Details of the museum, including the cost and design, have yet to be finalised but it will be built at the Waitangi Treaty Grounds with funding already committed from the government's Provincial Growth Fund.
The new museum is due to open on Waitangi Day 2020.
Regional Economic Development Minister Shane Jones said the museum was part of the coalition agreement between NZ First and Labour.
It would be built at Waitangi because that was where Sir Apirana Ngata made his famous speech about the ''price of citizenship'' to soldiers of the Battalion as they prepared to leave for the World War II battlefields of Europe and North Africa.
Sir Apirana argued that participation in the war was a price Māori had to pay as citizens of New Zealand and would allow them to help shape the country once war ended.
The story of A Company, whose men hailed from Northland, was likely to take a central place, but Jones expected the museum to be comprehensive.
The Waitangi National Trust was still consulting representatives of the Battalion's four other companies, Jones said, so a final proposal had yet to be produced.
''For a lot of the families whose parents, grandparents and great uncles fought overseas, it will be particularly meaningful. It builds on the ethics of service and a key feature of New Zealand's Māori heritage.
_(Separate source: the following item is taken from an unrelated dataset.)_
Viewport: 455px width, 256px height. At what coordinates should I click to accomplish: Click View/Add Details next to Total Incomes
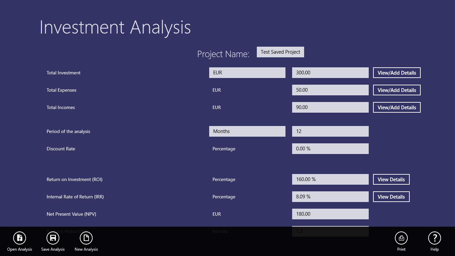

"I think it will offer additional avenues for domestic and international tourists, to see another layer of the partnership and the nature of how Māori have lived up to Article 3 of the Treaty [which gave Māori the rights and obligations of British subjects]."
Waitangi National Trust chief executive Greg McManus said the trust was working with architects to come up with a suitable design and had started the resource consent process.
''We have to be very careful. We have to be very sensitive to the site, whatever we do it has to fit in.''
Trust chairman Pita Tipene was leading consultation with the other companies around the country, he said.
The museum was ''an absolutely perfect fit'' for Waitangi. When the battalion was originally proposed it was going to be called the Treaty of Waitangi Battalion, McManus said.
It would also pay tribute to the battalion's forerunner, the Māori Pioneer Battalion of World War I.
Although the museum will be built in the Bay of Islands, A Company's camp was located on Remuera Settlement Rd between Kaikohe and Ohaeawai.
The Treaty Grounds already has the Museum of Waitangi, which opened in February 2016 at a cost of $14 million. Later that year it was named joint winner of best project in the New Zealand Museum Awards.
More than 3600 men volunteered with the Māori Battalion, fighting in Greece, Crete, North Africa and Italy. Of those 649 were killed or died on active service and 1712 were wounded, a casualty rate almost 50 per cent higher than the average for New Zealand infantry battalions.
Lieutenant-General Bernard Freyberg, who commanded the 2nd New Zealand Division, said: "No infantry battalion had a more distinguished record, or saw more fighting, or, alas, had such heavy casualties as the Māori Battalion."
The men of the 28th also won the respect of their opponents with Germany's Afrika Korps commander, Erwin Rommel, reputedly saying: "Give me the Māori Battalion and I will conquer the world."